What to produce:
Return the following lines word for word, without changing anything.

Provided records:

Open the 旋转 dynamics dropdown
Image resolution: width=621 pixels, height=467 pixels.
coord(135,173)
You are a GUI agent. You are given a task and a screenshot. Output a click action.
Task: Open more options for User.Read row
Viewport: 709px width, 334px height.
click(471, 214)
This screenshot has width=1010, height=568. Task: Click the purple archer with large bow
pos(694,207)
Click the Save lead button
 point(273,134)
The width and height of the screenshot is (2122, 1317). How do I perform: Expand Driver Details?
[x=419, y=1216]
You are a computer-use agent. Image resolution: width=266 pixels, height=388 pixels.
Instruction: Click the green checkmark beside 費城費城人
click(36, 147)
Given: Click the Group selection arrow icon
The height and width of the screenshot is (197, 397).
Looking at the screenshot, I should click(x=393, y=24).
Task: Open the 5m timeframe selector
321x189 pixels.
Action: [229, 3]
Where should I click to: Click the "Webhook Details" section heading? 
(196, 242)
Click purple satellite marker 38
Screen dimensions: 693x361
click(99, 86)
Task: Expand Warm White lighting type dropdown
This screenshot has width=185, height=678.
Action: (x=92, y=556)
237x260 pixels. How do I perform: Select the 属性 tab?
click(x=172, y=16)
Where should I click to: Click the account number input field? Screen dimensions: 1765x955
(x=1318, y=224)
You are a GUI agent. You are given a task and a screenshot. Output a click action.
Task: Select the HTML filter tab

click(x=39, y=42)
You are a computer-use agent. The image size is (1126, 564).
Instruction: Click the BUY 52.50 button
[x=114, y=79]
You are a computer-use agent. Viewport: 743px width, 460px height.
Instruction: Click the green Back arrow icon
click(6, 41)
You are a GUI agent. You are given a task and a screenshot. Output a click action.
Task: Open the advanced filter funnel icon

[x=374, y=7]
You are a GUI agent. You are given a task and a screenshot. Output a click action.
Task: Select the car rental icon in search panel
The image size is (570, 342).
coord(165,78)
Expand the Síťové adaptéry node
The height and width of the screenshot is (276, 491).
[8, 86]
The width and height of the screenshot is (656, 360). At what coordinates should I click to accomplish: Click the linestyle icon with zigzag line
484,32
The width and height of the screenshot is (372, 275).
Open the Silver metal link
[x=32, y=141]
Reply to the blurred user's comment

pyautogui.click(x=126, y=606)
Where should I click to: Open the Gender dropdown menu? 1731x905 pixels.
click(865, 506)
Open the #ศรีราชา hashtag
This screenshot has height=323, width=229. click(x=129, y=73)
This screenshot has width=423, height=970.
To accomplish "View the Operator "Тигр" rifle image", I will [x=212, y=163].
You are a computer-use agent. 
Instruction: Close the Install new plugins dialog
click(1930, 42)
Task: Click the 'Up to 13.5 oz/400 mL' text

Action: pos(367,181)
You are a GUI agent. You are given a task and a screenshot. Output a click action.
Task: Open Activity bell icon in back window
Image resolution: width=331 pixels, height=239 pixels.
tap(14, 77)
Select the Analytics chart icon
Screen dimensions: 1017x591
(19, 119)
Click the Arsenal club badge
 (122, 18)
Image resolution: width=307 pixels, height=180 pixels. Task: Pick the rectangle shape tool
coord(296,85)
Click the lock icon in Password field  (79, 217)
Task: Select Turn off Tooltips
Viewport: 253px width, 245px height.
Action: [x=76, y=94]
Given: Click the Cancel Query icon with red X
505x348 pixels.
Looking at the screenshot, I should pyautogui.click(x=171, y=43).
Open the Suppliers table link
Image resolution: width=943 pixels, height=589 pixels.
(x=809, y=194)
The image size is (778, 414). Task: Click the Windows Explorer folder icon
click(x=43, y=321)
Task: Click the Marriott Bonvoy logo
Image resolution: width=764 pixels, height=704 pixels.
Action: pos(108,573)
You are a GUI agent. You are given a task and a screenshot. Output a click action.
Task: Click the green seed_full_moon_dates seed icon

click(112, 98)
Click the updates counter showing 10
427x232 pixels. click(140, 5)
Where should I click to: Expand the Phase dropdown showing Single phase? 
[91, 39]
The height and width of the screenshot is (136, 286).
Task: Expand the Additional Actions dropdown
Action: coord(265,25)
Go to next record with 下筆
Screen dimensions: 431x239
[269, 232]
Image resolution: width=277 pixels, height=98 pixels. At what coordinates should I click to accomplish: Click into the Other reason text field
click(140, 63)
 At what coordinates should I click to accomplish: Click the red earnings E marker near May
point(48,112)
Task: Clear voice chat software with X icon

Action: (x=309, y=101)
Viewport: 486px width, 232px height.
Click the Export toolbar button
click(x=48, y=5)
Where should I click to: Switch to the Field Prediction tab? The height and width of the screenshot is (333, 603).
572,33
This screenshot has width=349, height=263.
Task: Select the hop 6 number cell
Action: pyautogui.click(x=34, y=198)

Expected output:
Open the 旋转 dynamics dropdown
Image resolution: width=621 pixels, height=467 pixels.
coord(135,173)
You are a GUI agent. You are given a task and a screenshot. Output a click action.
Task: Open more options for User.Read row
Viewport: 709px width, 334px height.
click(471, 214)
This screenshot has width=1010, height=568. Task: Click the purple archer with large bow
pos(694,207)
Click the Save lead button
 point(273,134)
The width and height of the screenshot is (2122, 1317). How do I perform: Expand Driver Details?
[x=419, y=1216]
You are a computer-use agent. Image resolution: width=266 pixels, height=388 pixels.
Instruction: Click the green checkmark beside 費城費城人
click(36, 147)
Given: Click the Group selection arrow icon
The height and width of the screenshot is (197, 397).
Looking at the screenshot, I should click(x=393, y=24).
Task: Open the 5m timeframe selector
321x189 pixels.
Action: [229, 3]
Where should I click to: Click the "Webhook Details" section heading? 
(196, 242)
Click purple satellite marker 38
Screen dimensions: 693x361
click(99, 86)
Task: Expand Warm White lighting type dropdown
This screenshot has width=185, height=678.
Action: (x=92, y=556)
237x260 pixels. How do I perform: Select the 属性 tab?
click(x=172, y=16)
Where should I click to: Click the account number input field? Screen dimensions: 1765x955
(x=1318, y=224)
You are a GUI agent. You are given a task and a screenshot. Output a click action.
Task: Select the HTML filter tab

click(x=39, y=42)
You are a computer-use agent. The image size is (1126, 564).
Instruction: Click the BUY 52.50 button
[x=114, y=79]
You are a computer-use agent. Viewport: 743px width, 460px height.
Instruction: Click the green Back arrow icon
click(6, 41)
You are a GUI agent. You are given a task and a screenshot. Output a click action.
Task: Open the advanced filter funnel icon

[x=374, y=7]
You are a GUI agent. You are given a task and a screenshot. Output a click action.
Task: Select the car rental icon in search panel
The image size is (570, 342).
coord(165,78)
Expand the Síťové adaptéry node
The height and width of the screenshot is (276, 491).
[8, 86]
The width and height of the screenshot is (656, 360). At what coordinates should I click to accomplish: Click the linestyle icon with zigzag line
484,32
The width and height of the screenshot is (372, 275).
Open the Silver metal link
[x=32, y=141]
Reply to the blurred user's comment

pyautogui.click(x=126, y=606)
Where should I click to: Open the Gender dropdown menu? 1731x905 pixels.
click(865, 506)
Open the #ศรีราชา hashtag
This screenshot has height=323, width=229. click(x=129, y=73)
This screenshot has width=423, height=970.
To accomplish "View the Operator "Тигр" rifle image", I will [x=212, y=163].
You are a computer-use agent. 
Instruction: Close the Install new plugins dialog
click(1930, 42)
Task: Click the 'Up to 13.5 oz/400 mL' text

Action: pos(367,181)
You are a GUI agent. You are given a task and a screenshot. Output a click action.
Task: Open Activity bell icon in back window
Image resolution: width=331 pixels, height=239 pixels.
tap(14, 77)
Select the Analytics chart icon
Screen dimensions: 1017x591
(19, 119)
Click the Arsenal club badge
 (122, 18)
Image resolution: width=307 pixels, height=180 pixels. Task: Pick the rectangle shape tool
coord(296,85)
Click the lock icon in Password field  (79, 217)
Task: Select Turn off Tooltips
Viewport: 253px width, 245px height.
Action: [x=76, y=94]
Given: Click the Cancel Query icon with red X
505x348 pixels.
Looking at the screenshot, I should pyautogui.click(x=171, y=43).
Open the Suppliers table link
Image resolution: width=943 pixels, height=589 pixels.
(x=809, y=194)
The image size is (778, 414). Task: Click the Windows Explorer folder icon
click(x=43, y=321)
Task: Click the Marriott Bonvoy logo
Image resolution: width=764 pixels, height=704 pixels.
Action: pos(108,573)
You are a GUI agent. You are given a task and a screenshot. Output a click action.
Task: Click the green seed_full_moon_dates seed icon

click(112, 98)
Click the updates counter showing 10
427x232 pixels. click(140, 5)
Where should I click to: Expand the Phase dropdown showing Single phase? 
[91, 39]
The height and width of the screenshot is (136, 286).
Task: Expand the Additional Actions dropdown
Action: coord(265,25)
Go to next record with 下筆
Screen dimensions: 431x239
[269, 232]
Image resolution: width=277 pixels, height=98 pixels. At what coordinates should I click to accomplish: Click into the Other reason text field
click(140, 63)
 At what coordinates should I click to accomplish: Click the red earnings E marker near May
point(48,112)
Task: Clear voice chat software with X icon

Action: (x=309, y=101)
Viewport: 486px width, 232px height.
Click the Export toolbar button
click(x=48, y=5)
Where should I click to: Switch to the Field Prediction tab? The height and width of the screenshot is (333, 603).
572,33
This screenshot has width=349, height=263.
Task: Select the hop 6 number cell
Action: pyautogui.click(x=34, y=198)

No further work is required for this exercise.